◆ Task goal
Render the material below as a numbered list, one item per line, with blank lines omitted.

◆ Input

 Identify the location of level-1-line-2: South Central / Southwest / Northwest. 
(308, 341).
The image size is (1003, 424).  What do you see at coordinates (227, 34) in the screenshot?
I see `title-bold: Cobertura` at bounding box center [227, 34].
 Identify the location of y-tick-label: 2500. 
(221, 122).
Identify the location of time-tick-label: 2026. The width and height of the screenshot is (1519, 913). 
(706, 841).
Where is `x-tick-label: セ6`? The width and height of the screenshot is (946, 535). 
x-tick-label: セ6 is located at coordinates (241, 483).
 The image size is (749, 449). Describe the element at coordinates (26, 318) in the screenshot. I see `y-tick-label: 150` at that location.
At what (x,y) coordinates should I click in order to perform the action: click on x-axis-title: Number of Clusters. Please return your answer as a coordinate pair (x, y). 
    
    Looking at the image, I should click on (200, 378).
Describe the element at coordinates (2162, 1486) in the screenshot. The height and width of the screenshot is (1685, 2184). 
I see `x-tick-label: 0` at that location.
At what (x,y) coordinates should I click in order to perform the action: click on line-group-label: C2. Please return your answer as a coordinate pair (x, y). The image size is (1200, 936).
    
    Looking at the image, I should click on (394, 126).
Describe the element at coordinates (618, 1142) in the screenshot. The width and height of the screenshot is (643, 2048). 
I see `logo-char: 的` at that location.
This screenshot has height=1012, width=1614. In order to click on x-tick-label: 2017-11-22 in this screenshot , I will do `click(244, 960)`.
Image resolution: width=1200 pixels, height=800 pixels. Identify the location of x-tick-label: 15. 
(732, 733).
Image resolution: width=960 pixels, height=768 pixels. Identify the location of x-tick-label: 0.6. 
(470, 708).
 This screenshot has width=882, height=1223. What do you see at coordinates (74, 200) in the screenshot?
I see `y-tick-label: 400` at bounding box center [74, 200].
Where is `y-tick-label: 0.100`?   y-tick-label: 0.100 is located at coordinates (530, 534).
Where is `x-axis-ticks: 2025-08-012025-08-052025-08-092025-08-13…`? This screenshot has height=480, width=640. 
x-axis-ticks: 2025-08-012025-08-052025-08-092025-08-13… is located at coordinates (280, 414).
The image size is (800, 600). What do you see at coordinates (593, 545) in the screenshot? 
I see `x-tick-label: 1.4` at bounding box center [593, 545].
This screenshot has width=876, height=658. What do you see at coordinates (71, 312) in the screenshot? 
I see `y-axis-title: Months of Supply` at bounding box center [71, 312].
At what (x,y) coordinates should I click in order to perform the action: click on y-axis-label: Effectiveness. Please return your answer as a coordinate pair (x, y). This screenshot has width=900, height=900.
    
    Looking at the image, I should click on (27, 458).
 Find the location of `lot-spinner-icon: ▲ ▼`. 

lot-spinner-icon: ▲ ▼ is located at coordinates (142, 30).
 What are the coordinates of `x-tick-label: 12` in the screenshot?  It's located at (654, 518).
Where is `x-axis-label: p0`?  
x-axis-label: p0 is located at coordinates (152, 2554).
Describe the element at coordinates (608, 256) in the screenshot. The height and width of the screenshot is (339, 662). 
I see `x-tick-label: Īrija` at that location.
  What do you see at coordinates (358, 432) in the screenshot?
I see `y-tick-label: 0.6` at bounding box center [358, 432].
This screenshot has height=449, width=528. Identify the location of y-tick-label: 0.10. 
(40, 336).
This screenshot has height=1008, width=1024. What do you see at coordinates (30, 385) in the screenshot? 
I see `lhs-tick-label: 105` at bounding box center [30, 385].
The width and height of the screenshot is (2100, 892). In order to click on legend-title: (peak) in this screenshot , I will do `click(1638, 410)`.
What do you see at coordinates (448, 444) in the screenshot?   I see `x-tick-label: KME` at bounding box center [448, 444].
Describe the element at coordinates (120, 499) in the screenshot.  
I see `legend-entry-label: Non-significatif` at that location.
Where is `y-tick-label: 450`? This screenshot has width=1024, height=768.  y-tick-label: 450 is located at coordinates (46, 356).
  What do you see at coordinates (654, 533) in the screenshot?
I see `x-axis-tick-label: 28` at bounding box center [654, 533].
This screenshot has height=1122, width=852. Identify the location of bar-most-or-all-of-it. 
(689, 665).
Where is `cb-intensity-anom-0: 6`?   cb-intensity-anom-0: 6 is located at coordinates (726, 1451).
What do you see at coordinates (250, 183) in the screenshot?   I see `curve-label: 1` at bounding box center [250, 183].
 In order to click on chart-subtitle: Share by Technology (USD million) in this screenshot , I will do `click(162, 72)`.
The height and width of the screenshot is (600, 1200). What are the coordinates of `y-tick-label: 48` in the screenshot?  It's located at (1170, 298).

◆ Written solution
1.  Identify the location of level-1-line-2: South Central / Southwest / Northwest. 
2. (308, 341).
3. The image size is (1003, 424).  What do you see at coordinates (227, 34) in the screenshot?
4. I see `title-bold: Cobertura` at bounding box center [227, 34].
5.  Identify the location of y-tick-label: 2500. 
6. (221, 122).
7. Identify the location of time-tick-label: 2026. The width and height of the screenshot is (1519, 913). 
8. (706, 841).
9. Where is `x-tick-label: セ6`? The width and height of the screenshot is (946, 535). 
10. x-tick-label: セ6 is located at coordinates (241, 483).
11.  The image size is (749, 449). Describe the element at coordinates (26, 318) in the screenshot. I see `y-tick-label: 150` at that location.
12. At what (x,y) coordinates should I click in order to perform the action: click on x-axis-title: Number of Clusters. Please return your answer as a coordinate pair (x, y). 
13.     Looking at the image, I should click on (200, 378).
14. Describe the element at coordinates (2162, 1486) in the screenshot. The height and width of the screenshot is (1685, 2184). 
15. I see `x-tick-label: 0` at that location.
16. At what (x,y) coordinates should I click in order to perform the action: click on line-group-label: C2. Please return your answer as a coordinate pair (x, y). The image size is (1200, 936).
17.     Looking at the image, I should click on (394, 126).
18. Describe the element at coordinates (618, 1142) in the screenshot. The width and height of the screenshot is (643, 2048). 
19. I see `logo-char: 的` at that location.
20. This screenshot has height=1012, width=1614. In order to click on x-tick-label: 2017-11-22 in this screenshot , I will do `click(244, 960)`.
21. Image resolution: width=1200 pixels, height=800 pixels. Identify the location of x-tick-label: 15. 
22. (732, 733).
23. Image resolution: width=960 pixels, height=768 pixels. Identify the location of x-tick-label: 0.6. 
24. (470, 708).
25.  This screenshot has width=882, height=1223. What do you see at coordinates (74, 200) in the screenshot?
26. I see `y-tick-label: 400` at bounding box center [74, 200].
27. Where is `y-tick-label: 0.100`?   y-tick-label: 0.100 is located at coordinates (530, 534).
28. Where is `x-axis-ticks: 2025-08-012025-08-052025-08-092025-08-13…`? This screenshot has height=480, width=640. 
29. x-axis-ticks: 2025-08-012025-08-052025-08-092025-08-13… is located at coordinates (280, 414).
30. The image size is (800, 600). What do you see at coordinates (593, 545) in the screenshot? 
31. I see `x-tick-label: 1.4` at bounding box center [593, 545].
32. This screenshot has width=876, height=658. What do you see at coordinates (71, 312) in the screenshot? 
33. I see `y-axis-title: Months of Supply` at bounding box center [71, 312].
34. At what (x,y) coordinates should I click in order to perform the action: click on y-axis-label: Effectiveness. Please return your answer as a coordinate pair (x, y). This screenshot has width=900, height=900.
35.     Looking at the image, I should click on (27, 458).
36.  Find the location of `lot-spinner-icon: ▲ ▼`. 
37. lot-spinner-icon: ▲ ▼ is located at coordinates (142, 30).
38.  What are the coordinates of `x-tick-label: 12` in the screenshot?  It's located at (654, 518).
39. Where is `x-axis-label: p0`?  
40. x-axis-label: p0 is located at coordinates (152, 2554).
41. Describe the element at coordinates (608, 256) in the screenshot. The height and width of the screenshot is (339, 662). 
42. I see `x-tick-label: Īrija` at that location.
43.   What do you see at coordinates (358, 432) in the screenshot?
44. I see `y-tick-label: 0.6` at bounding box center [358, 432].
45. This screenshot has height=449, width=528. Identify the location of y-tick-label: 0.10. 
46. (40, 336).
47. This screenshot has height=1008, width=1024. What do you see at coordinates (30, 385) in the screenshot? 
48. I see `lhs-tick-label: 105` at bounding box center [30, 385].
49. The width and height of the screenshot is (2100, 892). In order to click on legend-title: (peak) in this screenshot , I will do `click(1638, 410)`.
50. What do you see at coordinates (448, 444) in the screenshot?   I see `x-tick-label: KME` at bounding box center [448, 444].
51. Describe the element at coordinates (120, 499) in the screenshot.  
52. I see `legend-entry-label: Non-significatif` at that location.
53. Where is `y-tick-label: 450`? This screenshot has width=1024, height=768.  y-tick-label: 450 is located at coordinates (46, 356).
54.   What do you see at coordinates (654, 533) in the screenshot?
55. I see `x-axis-tick-label: 28` at bounding box center [654, 533].
56. This screenshot has height=1122, width=852. Identify the location of bar-most-or-all-of-it. 
57. (689, 665).
58. Where is `cb-intensity-anom-0: 6`?   cb-intensity-anom-0: 6 is located at coordinates (726, 1451).
59. What do you see at coordinates (250, 183) in the screenshot?   I see `curve-label: 1` at bounding box center [250, 183].
60.  In order to click on chart-subtitle: Share by Technology (USD million) in this screenshot , I will do `click(162, 72)`.
61. The height and width of the screenshot is (600, 1200). What are the coordinates of `y-tick-label: 48` in the screenshot?  It's located at (1170, 298).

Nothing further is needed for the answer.